Stored data entries

=== Section Start ===

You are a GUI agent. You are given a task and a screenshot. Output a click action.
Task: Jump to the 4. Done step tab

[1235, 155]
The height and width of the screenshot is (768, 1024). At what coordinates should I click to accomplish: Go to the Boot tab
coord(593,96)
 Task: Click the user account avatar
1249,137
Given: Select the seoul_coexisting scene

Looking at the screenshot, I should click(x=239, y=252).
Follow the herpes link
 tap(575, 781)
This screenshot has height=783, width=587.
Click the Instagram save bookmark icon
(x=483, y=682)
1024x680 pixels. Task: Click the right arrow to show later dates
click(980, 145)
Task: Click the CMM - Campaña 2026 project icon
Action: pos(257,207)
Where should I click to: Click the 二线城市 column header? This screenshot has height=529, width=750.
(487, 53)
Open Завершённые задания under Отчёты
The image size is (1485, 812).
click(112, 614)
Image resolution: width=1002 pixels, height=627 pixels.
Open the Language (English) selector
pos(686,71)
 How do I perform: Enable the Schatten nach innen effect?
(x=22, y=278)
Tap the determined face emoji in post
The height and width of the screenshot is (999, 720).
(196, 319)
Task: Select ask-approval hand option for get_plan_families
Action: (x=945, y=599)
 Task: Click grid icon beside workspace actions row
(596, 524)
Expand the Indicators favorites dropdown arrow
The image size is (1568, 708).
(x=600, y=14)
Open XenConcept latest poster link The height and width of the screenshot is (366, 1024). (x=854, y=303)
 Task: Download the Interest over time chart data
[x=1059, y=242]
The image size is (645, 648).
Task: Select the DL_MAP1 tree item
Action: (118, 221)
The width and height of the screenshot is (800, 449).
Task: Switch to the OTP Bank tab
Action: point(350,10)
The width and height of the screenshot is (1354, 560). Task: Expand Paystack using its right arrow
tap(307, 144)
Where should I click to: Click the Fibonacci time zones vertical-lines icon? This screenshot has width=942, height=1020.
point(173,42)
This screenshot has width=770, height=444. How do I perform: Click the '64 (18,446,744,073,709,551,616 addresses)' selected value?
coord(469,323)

=== Section End ===

**The problem**:
Every piece of the data is to be set down again exactly.

**Result for this exercise**:
You are a GUI agent. You are given a task and a screenshot. Output a click action.
Task: Jump to the 4. Done step tab

[1235, 155]
The height and width of the screenshot is (768, 1024). At what coordinates should I click to accomplish: Go to the Boot tab
coord(593,96)
 Task: Click the user account avatar
1249,137
Given: Select the seoul_coexisting scene

Looking at the screenshot, I should click(x=239, y=252).
Follow the herpes link
 tap(575, 781)
This screenshot has height=783, width=587.
Click the Instagram save bookmark icon
(x=483, y=682)
1024x680 pixels. Task: Click the right arrow to show later dates
click(980, 145)
Task: Click the CMM - Campaña 2026 project icon
Action: pos(257,207)
Where should I click to: Click the 二线城市 column header? This screenshot has height=529, width=750.
(487, 53)
Open Завершённые задания under Отчёты
The image size is (1485, 812).
click(112, 614)
Image resolution: width=1002 pixels, height=627 pixels.
Open the Language (English) selector
pos(686,71)
 How do I perform: Enable the Schatten nach innen effect?
(x=22, y=278)
Tap the determined face emoji in post
The height and width of the screenshot is (999, 720).
(196, 319)
Task: Select ask-approval hand option for get_plan_families
Action: (x=945, y=599)
 Task: Click grid icon beside workspace actions row
(596, 524)
Expand the Indicators favorites dropdown arrow
The image size is (1568, 708).
(x=600, y=14)
Open XenConcept latest poster link The height and width of the screenshot is (366, 1024). (x=854, y=303)
 Task: Download the Interest over time chart data
[x=1059, y=242]
The image size is (645, 648).
Task: Select the DL_MAP1 tree item
Action: (118, 221)
The width and height of the screenshot is (800, 449).
Task: Switch to the OTP Bank tab
Action: point(350,10)
The width and height of the screenshot is (1354, 560). Task: Expand Paystack using its right arrow
tap(307, 144)
Where should I click to: Click the Fibonacci time zones vertical-lines icon? This screenshot has width=942, height=1020.
point(173,42)
This screenshot has width=770, height=444. How do I perform: Click the '64 (18,446,744,073,709,551,616 addresses)' selected value?
coord(469,323)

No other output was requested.